While there are undoubted benefits of using wearable fitness devices, I myself have reservations about the new technology.
My prime concern surrounds the storage and privacy of data produced by the devices – can we be sure it will be retained securely? Can we be certain that the small print on any online agreements we signed do not allow the company to pass off personal data to third parties for marketing purposes? Even more importantly, can we be sure that insurance companies won’t get their hands on personal health information that could then be used to deny policies or bump up the price of cover?
But there is another concern I have. That worry surrounds the use of personal health data for the purpose of litigation, either in favour, or to the detriment, of the wearer.
If you thought such a scenario was unlikely, think again – a courtroom in Canada may very well be the first to hear a case in which data from a wearable device is used as evidence to help settle a trial.
McLeod Law in Calgary is currently working on a personal injury case which is set to become the first to use activity data to help demonstrate the effects of an accident on its client.

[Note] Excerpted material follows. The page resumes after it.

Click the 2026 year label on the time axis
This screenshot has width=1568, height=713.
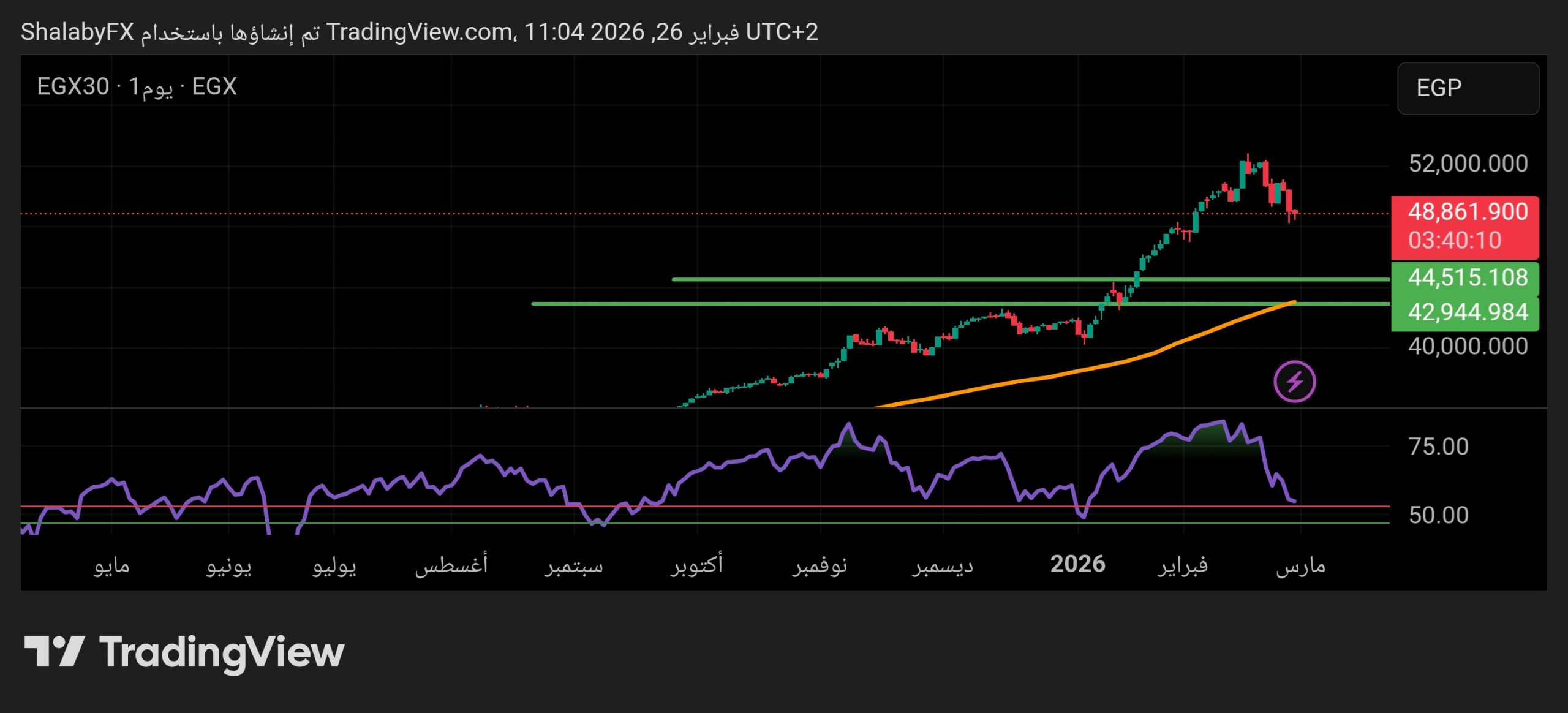coord(1077,564)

Hard data vs subjective opinion
Up until now, personal injury cases have relied heavily upon the opinions of doctors who may only have a short period of observation with which to assess the victim and then suggest the immediate and long-term effects of their injuries.
Such a short, and quite possibly subjective, examination could draw incorrect conclusions which are then relied upon in cases in which victims can potentially receive a very large amount of money in respect of their claims.
So in many ways it makes sense to use empirical data from a smart device which can record the victim’s data and then compare it with a baseline derived from a number of ‘healthy’ people for comparison.
And that is exactly what McLeod Law are set to do via Vivametrica, an analytics program that compares a person’s activity to the general population.
The law firm’s client is a young woman who worked as a personal trainer prior to an accident four years ago. Even though Fitbit wasn’t around at the time, her lawyers say that her job role indicates that she led an active lifestyle prior to the incident. From next week they will start processing data from her Fitbit which they intend to use to show that her activity levels are now lower than other people of a similar age within the same profession.
Open door for further litigation?
While such a move could be highly beneficial to the young woman concerned, it does seem to open the door for less positive litigation surrounding the data taken from wearable tracking devices.
I could imagine a scenario in which prosecutors may want access to similar data and analytics to demonstrate that a person’s condition is not as bad as they claim it to be. Here in the UK, for instance, there are many people claiming disability allowances due to their inability to work. While it is not for me to guess how many are claiming such a benefit unfairly, it certainly seems like the government and media are on a witchhunt against anyone claiming something to which they are not entitled right now – how much of a stretch would it be to imagine court cases in which fitness data could be used to prove that a claimant was in fact fit for work and claiming benefits fraudulently?
Even in future personal injury claims, health data could be used to discredit a claim. As Neda Shakori of McManis-Faulkner wrote recently:
“Depending on the particular wearable, the resulting data may be quite helpful, or hurtful, depending on which side of the courtroom you happen to sit… wearables are yet another example of how technology may be a gold mine of potentially relevant ESI for use in litigation. Take, for example, a personal injury case where a plaintiff is claiming the injuries he sustained in an automobile accident prevent him from participating in physical activities, such as running. Suppose further that the plaintiff has worn a fitness tracking device which has been recording every one of his five-mile runs during the past three months. The data generated by the plaintiff’s wearable device may be discovered in litigation and, as a result, completely discredit plaintiff’s case for damages resulting from the accident.”
So, privacy issues aside, wearables have the potential to both help and hinder within the legal framework, depending upon who is using and interpreting the data they produce.
That’s not to say they are all bad of course – anything that encourages people to participate in more exercise ought to be welcomed but, as always, new technology is a double-edged sword. While we may see a case made for using fitness data to help someone reduce their insurance premiums in the future, the opposite could be just as possible.
So, if wearing a fitness tracker is your thing, think very carefully about who has your data now, who they may choose to share it with, who could demand it, and who may wish to breach the holder of your information in the future.